I contend it's impossible for homosexuals to be in a loving relationship, because homosexuality is about selfishness. It's about giving into your physical feelings of desire with no regard to how fucked up anyone else (or yourself) gets because of it.

Want a child to have a x% greater risk of suicide? Place said child in 'family' with homosexual adults. Want a child no have no concept of restraint? Ditto. I hate how little regard you show for kids, NE. Talk about making a kids life hell? The only way to SAVE a kid from a living hell is to remove them from homo-parents. (note the period)

:)
 
-=d=- said:
ugh...I hate the thought of gays raising a poor child. wow. I'd rather a child have to die than grow up so confused about normal, and reality, and 'right and wrong' - it would be easier on the kid to simply have never been born. Geesh.

I contend it's impossible for homosexuals to be in a loving relationship, because homosexuality is about selfishness. It's about giving into your physical feelings of desire with no regard to how fucked up anyone else (or yourself) gets because of it.

Want a child to have a x% greater risk of suicide? Place said child in 'family' with homosexual adults. Want a child no have no concept of restraint? Ditto. I hate how little regard you show for kids, NE. Talk about making a kids life hell? The only way to SAVE a kid from a living hell is to remove them from homo-parents. (note the period)

:)

Selfishness?
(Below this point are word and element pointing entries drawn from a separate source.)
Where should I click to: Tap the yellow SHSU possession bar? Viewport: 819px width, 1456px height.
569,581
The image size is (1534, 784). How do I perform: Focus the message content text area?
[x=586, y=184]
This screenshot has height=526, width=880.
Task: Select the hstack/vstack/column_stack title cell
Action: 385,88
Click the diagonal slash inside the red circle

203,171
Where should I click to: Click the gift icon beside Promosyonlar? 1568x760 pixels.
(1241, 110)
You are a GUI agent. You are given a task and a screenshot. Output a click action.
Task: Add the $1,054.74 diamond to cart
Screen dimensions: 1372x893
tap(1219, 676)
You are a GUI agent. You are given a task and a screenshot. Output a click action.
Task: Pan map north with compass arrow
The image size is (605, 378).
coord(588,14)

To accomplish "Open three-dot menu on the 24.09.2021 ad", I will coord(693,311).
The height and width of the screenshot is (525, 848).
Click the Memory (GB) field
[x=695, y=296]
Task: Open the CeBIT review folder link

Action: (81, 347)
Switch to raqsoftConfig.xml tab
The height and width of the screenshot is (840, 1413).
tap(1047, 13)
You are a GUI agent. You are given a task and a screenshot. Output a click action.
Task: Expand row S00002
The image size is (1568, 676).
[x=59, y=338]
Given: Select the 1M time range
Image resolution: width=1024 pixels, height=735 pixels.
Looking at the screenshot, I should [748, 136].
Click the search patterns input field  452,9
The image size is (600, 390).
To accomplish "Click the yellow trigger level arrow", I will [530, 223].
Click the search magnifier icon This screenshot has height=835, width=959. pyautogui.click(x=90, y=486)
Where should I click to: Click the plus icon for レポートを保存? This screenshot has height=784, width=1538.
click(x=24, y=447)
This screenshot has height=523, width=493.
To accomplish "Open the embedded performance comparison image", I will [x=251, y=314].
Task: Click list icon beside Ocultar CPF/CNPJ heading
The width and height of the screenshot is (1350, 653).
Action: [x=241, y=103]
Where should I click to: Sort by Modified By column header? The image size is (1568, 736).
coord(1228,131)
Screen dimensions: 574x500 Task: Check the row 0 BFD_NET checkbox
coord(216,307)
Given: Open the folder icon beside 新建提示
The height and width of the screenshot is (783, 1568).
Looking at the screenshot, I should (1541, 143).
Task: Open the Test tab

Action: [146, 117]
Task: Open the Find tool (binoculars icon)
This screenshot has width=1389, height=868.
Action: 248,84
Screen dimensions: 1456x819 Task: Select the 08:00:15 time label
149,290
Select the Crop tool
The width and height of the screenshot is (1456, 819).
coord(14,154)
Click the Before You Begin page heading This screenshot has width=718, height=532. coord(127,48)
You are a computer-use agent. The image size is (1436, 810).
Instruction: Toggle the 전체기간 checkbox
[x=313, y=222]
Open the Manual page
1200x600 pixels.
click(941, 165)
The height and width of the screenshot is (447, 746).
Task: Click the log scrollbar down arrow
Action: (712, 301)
What on earth are you talking about? "Giving into physical desire" as opposed to what? Going through life without ever having a sexual experience? Resigning yourself to never being able to have a family of your own unless you lie to your spouse, yourself, and your children? What-ever.

I have a friend here at Brown who grew up in a same-sex household; he is one of the happiest and most well-adjusted kids I've ever met. When people ask him about or give him shit about his home life, he responds proudly that he loves his parents and his parents love him. "No concept of restraint"? There is no NEED to restrain your homosexuality.

"Easier to simply have never been born"; right. Listen, it was (and is) EXTREMELY hard to be a child in a mixed-race househould. There was a time when doing so would probably have been as hard as being a child from a same-sex household. But would you argue to "restrain your physical urges" towards a black person in order to "save the child from hell". HELL no.